Data items:
::::

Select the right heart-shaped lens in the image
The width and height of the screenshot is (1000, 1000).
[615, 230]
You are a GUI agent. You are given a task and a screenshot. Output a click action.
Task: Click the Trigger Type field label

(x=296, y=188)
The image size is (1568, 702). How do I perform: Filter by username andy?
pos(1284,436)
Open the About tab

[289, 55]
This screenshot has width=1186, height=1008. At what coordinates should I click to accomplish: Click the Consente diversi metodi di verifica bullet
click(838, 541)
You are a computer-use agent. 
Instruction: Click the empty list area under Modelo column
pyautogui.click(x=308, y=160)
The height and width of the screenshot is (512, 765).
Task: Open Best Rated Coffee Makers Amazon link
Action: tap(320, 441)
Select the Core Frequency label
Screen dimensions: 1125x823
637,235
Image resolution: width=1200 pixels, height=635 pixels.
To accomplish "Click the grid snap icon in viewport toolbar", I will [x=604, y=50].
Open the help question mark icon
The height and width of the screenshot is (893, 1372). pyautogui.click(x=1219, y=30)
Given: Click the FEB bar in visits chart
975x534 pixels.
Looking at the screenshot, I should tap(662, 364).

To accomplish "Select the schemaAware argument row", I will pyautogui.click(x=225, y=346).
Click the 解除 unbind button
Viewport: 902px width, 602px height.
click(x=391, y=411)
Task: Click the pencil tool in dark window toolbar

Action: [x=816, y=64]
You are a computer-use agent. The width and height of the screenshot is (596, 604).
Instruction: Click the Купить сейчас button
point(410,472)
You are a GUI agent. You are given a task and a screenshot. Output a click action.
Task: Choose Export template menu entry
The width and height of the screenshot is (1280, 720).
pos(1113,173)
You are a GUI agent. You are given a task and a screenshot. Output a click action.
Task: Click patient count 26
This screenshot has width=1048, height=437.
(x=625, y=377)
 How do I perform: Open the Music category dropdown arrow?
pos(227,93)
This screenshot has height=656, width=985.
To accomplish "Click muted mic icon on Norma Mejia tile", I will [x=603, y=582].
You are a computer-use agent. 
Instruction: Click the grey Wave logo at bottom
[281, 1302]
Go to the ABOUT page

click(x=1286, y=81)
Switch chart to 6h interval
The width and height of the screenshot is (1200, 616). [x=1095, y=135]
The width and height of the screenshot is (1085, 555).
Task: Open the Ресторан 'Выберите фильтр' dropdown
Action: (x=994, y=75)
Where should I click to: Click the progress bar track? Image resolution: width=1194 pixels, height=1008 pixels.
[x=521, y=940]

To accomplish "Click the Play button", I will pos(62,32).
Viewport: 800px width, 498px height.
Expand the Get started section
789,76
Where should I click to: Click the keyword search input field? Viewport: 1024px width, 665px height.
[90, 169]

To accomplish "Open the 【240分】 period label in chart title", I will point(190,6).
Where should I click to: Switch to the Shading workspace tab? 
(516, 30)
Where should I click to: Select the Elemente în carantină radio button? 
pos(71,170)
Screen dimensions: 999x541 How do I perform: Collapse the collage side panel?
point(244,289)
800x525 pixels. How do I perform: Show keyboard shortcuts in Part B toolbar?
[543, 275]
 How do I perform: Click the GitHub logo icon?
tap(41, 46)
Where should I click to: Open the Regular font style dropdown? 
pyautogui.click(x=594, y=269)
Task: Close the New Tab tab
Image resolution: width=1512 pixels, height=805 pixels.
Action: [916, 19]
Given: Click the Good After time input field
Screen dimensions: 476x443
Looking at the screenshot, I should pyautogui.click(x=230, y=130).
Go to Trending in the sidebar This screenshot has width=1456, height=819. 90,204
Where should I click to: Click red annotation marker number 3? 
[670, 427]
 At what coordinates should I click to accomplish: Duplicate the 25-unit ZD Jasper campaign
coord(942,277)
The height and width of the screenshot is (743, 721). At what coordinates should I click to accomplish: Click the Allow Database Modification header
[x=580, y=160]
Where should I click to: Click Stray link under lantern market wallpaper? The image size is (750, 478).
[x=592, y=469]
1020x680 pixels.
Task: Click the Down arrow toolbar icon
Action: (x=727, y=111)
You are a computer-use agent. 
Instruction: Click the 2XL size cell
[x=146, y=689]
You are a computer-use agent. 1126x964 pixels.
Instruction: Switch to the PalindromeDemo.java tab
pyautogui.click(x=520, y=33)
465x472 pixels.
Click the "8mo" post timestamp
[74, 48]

::::

The full set of records, transcribed exactly, is the answer.

Select the right heart-shaped lens in the image
The width and height of the screenshot is (1000, 1000).
[615, 230]
You are a GUI agent. You are given a task and a screenshot. Output a click action.
Task: Click the Trigger Type field label

(x=296, y=188)
The image size is (1568, 702). How do I perform: Filter by username andy?
pos(1284,436)
Open the About tab

[289, 55]
This screenshot has width=1186, height=1008. At what coordinates should I click to accomplish: Click the Consente diversi metodi di verifica bullet
click(838, 541)
You are a computer-use agent. 
Instruction: Click the empty list area under Modelo column
pyautogui.click(x=308, y=160)
The height and width of the screenshot is (512, 765).
Task: Open Best Rated Coffee Makers Amazon link
Action: tap(320, 441)
Select the Core Frequency label
Screen dimensions: 1125x823
637,235
Image resolution: width=1200 pixels, height=635 pixels.
To accomplish "Click the grid snap icon in viewport toolbar", I will [x=604, y=50].
Open the help question mark icon
The height and width of the screenshot is (893, 1372). pyautogui.click(x=1219, y=30)
Given: Click the FEB bar in visits chart
975x534 pixels.
Looking at the screenshot, I should tap(662, 364).

To accomplish "Select the schemaAware argument row", I will pyautogui.click(x=225, y=346).
Click the 解除 unbind button
Viewport: 902px width, 602px height.
click(x=391, y=411)
Task: Click the pencil tool in dark window toolbar

Action: [x=816, y=64]
You are a computer-use agent. The width and height of the screenshot is (596, 604).
Instruction: Click the Купить сейчас button
point(410,472)
You are a GUI agent. You are given a task and a screenshot. Output a click action.
Task: Choose Export template menu entry
The width and height of the screenshot is (1280, 720).
pos(1113,173)
You are a GUI agent. You are given a task and a screenshot. Output a click action.
Task: Click patient count 26
This screenshot has width=1048, height=437.
(x=625, y=377)
 How do I perform: Open the Music category dropdown arrow?
pos(227,93)
This screenshot has height=656, width=985.
To accomplish "Click muted mic icon on Norma Mejia tile", I will [x=603, y=582].
You are a computer-use agent. 
Instruction: Click the grey Wave logo at bottom
[281, 1302]
Go to the ABOUT page

click(x=1286, y=81)
Switch chart to 6h interval
The width and height of the screenshot is (1200, 616). [x=1095, y=135]
The width and height of the screenshot is (1085, 555).
Task: Open the Ресторан 'Выберите фильтр' dropdown
Action: (x=994, y=75)
Where should I click to: Click the progress bar track? Image resolution: width=1194 pixels, height=1008 pixels.
[x=521, y=940]

To accomplish "Click the Play button", I will pos(62,32).
Viewport: 800px width, 498px height.
Expand the Get started section
789,76
Where should I click to: Click the keyword search input field? Viewport: 1024px width, 665px height.
[90, 169]

To accomplish "Open the 【240分】 period label in chart title", I will point(190,6).
Where should I click to: Switch to the Shading workspace tab? 
(516, 30)
Where should I click to: Select the Elemente în carantină radio button? 
pos(71,170)
Screen dimensions: 999x541 How do I perform: Collapse the collage side panel?
point(244,289)
800x525 pixels. How do I perform: Show keyboard shortcuts in Part B toolbar?
[543, 275]
 How do I perform: Click the GitHub logo icon?
tap(41, 46)
Where should I click to: Open the Regular font style dropdown? 
pyautogui.click(x=594, y=269)
Task: Close the New Tab tab
Image resolution: width=1512 pixels, height=805 pixels.
Action: [916, 19]
Given: Click the Good After time input field
Screen dimensions: 476x443
Looking at the screenshot, I should pyautogui.click(x=230, y=130).
Go to Trending in the sidebar This screenshot has width=1456, height=819. 90,204
Where should I click to: Click red annotation marker number 3? 
[670, 427]
 At what coordinates should I click to accomplish: Duplicate the 25-unit ZD Jasper campaign
coord(942,277)
The height and width of the screenshot is (743, 721). At what coordinates should I click to accomplish: Click the Allow Database Modification header
[x=580, y=160]
Where should I click to: Click Stray link under lantern market wallpaper? The image size is (750, 478).
[x=592, y=469]
1020x680 pixels.
Task: Click the Down arrow toolbar icon
Action: (x=727, y=111)
You are a computer-use agent. 
Instruction: Click the 2XL size cell
[x=146, y=689]
You are a computer-use agent. 1126x964 pixels.
Instruction: Switch to the PalindromeDemo.java tab
pyautogui.click(x=520, y=33)
465x472 pixels.
Click the "8mo" post timestamp
[74, 48]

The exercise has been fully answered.